What are the responsibilities and job description for the AI Data Architect position at Genzeon?
AI Data Architect | Healthcare AI Platform
Genzeon Corporation — Healthcare Division
Exton, PA / Hybrid | 0–4 years | Full-time
AI native Product Architect-Exp in data engineering needed for product build out
The short version: We run a multi-model AI pipeline that processes 150K Medicare documents/year — faxed PDFs, EDI transactions, FHIR data, clinical notes. You’ll design and build the data architecture that ingests, stores, governs, and serves all of it to AI models and clinical reviewers. On-prem GPUs, hybrid cloud, HIPAA compliance.

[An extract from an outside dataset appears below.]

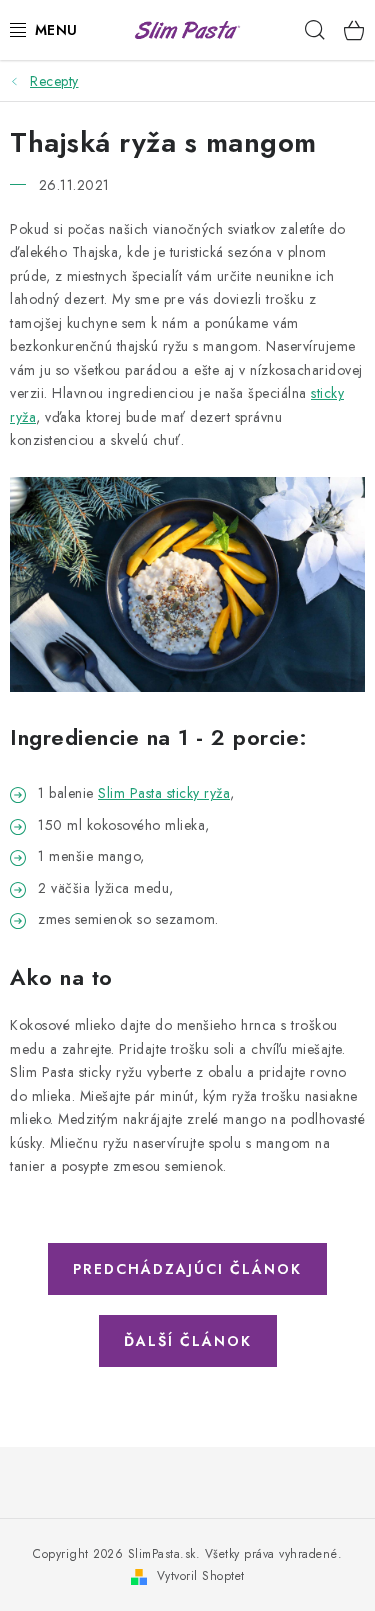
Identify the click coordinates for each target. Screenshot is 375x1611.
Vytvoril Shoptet (201, 1576)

This is the real thing.
What you’ll do:
Design the end-to-end data architecture for a healthcare AI platform — ingestion,storage, processing, serving, governance Build pipelines for heterogeneous healthcare data: faxed PDFs, X12 EDI (835/837/278),FHIR R4, HL7v2, CMS files, unstructured clinical notes Architect the data lake/lakehouse layer (Apache Iceberg, MinIO, DuckDB,PostgreSQL/pgvector)
Design the embedding and vector storage layer that powers RAG — chunking, indexing, retrieval optimization Build data lineage tracking from source document to AI decision
Implement HIPAA/HITRUST data governance — encryption, access controls, audit logging, PHI handling Monitor data quality across the pipeline — schema drift, completeness, freshness, anomalies
Optimize for hybrid infrastructure: on-prem GPUs (RTX 5090, L40S), NAS, Azure GovCloud, Azure Commercial
What you need:
A data pipeline you’ve built that ran in production (we’ll ask about it)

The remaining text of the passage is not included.